Exact repetition, please: start with the line where "Switch to the Settings tab" appears and stop after the final line of the records.

------------------------------------------------------------

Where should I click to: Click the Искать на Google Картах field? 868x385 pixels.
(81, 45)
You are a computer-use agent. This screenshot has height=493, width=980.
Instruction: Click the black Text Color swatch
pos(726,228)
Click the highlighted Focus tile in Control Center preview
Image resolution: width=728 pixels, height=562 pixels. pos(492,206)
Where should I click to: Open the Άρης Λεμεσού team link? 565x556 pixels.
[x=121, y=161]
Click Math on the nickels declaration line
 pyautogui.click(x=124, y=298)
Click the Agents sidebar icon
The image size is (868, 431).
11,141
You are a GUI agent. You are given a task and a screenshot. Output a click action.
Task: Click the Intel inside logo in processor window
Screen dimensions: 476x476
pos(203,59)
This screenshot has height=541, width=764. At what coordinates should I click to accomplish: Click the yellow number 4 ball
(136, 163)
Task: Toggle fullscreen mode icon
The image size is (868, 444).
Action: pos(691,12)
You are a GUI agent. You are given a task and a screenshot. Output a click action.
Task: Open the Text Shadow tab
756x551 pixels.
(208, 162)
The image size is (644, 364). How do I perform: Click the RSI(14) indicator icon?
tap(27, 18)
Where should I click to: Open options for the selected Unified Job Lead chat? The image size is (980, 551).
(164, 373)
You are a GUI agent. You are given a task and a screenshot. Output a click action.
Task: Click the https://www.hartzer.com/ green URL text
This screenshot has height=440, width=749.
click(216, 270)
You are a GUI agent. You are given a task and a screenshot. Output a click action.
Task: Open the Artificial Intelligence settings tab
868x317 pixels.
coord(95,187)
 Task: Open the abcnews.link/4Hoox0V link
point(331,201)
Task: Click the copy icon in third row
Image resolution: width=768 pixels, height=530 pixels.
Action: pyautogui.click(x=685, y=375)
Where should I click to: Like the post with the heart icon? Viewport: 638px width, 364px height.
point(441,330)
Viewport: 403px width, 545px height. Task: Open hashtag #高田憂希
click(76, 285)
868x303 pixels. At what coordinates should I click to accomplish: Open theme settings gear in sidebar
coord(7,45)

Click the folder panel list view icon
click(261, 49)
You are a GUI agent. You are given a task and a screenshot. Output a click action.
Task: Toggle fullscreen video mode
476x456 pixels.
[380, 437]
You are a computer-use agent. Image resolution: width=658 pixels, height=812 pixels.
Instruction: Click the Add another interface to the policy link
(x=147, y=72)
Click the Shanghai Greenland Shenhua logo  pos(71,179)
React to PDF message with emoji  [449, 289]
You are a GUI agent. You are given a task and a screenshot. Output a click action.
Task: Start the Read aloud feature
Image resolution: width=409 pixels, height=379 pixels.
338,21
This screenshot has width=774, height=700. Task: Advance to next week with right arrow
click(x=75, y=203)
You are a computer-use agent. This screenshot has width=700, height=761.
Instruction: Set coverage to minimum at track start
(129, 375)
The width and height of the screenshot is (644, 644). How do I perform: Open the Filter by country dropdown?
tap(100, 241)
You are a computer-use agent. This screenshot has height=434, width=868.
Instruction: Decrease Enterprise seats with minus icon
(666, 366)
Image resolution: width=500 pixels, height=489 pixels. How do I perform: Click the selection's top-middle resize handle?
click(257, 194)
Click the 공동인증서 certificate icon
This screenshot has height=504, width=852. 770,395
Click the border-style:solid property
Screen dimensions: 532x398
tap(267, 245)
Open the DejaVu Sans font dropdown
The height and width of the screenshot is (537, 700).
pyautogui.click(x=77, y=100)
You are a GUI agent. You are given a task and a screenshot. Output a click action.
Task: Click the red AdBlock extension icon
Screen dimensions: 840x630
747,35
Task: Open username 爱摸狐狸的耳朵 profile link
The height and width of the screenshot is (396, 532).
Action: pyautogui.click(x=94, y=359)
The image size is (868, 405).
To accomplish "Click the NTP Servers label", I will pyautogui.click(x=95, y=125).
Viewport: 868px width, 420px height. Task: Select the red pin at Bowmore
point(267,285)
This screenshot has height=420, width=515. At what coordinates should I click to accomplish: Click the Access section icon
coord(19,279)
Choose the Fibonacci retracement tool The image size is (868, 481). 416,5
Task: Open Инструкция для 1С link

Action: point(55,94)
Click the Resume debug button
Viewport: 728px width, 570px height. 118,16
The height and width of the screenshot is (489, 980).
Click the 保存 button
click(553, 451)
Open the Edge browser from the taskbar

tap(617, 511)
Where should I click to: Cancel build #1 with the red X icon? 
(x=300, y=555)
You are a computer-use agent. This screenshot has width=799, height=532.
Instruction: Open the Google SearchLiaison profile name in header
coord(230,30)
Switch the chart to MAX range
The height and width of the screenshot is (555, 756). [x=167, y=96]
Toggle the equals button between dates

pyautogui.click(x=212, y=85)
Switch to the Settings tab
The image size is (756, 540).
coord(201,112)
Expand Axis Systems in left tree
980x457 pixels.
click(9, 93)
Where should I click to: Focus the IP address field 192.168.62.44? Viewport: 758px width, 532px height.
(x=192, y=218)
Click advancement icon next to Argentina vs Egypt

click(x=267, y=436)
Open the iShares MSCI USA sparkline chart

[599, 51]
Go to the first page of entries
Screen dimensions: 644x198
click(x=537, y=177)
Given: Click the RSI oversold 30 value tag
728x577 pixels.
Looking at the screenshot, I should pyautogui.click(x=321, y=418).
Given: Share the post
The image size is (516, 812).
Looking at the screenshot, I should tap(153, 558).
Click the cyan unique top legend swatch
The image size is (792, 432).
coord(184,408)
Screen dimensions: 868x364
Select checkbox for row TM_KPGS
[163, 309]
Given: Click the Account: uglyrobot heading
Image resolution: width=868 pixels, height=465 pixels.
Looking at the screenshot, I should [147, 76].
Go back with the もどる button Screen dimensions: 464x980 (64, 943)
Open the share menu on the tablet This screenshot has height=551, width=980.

------------------------------------------------------------

• _Result of the exercise_
Switch to the Settings tab
The image size is (756, 540).
coord(201,112)
Expand Axis Systems in left tree
980x457 pixels.
click(9, 93)
Where should I click to: Focus the IP address field 192.168.62.44? Viewport: 758px width, 532px height.
(x=192, y=218)
Click advancement icon next to Argentina vs Egypt

click(x=267, y=436)
Open the iShares MSCI USA sparkline chart

[599, 51]
Go to the first page of entries
Screen dimensions: 644x198
click(x=537, y=177)
Given: Click the RSI oversold 30 value tag
728x577 pixels.
Looking at the screenshot, I should pyautogui.click(x=321, y=418).
Given: Share the post
The image size is (516, 812).
Looking at the screenshot, I should tap(153, 558).
Click the cyan unique top legend swatch
The image size is (792, 432).
coord(184,408)
Screen dimensions: 868x364
Select checkbox for row TM_KPGS
[163, 309]
Given: Click the Account: uglyrobot heading
Image resolution: width=868 pixels, height=465 pixels.
Looking at the screenshot, I should [147, 76].
Go back with the もどる button Screen dimensions: 464x980 (64, 943)
Open the share menu on the tablet This screenshot has height=551, width=980.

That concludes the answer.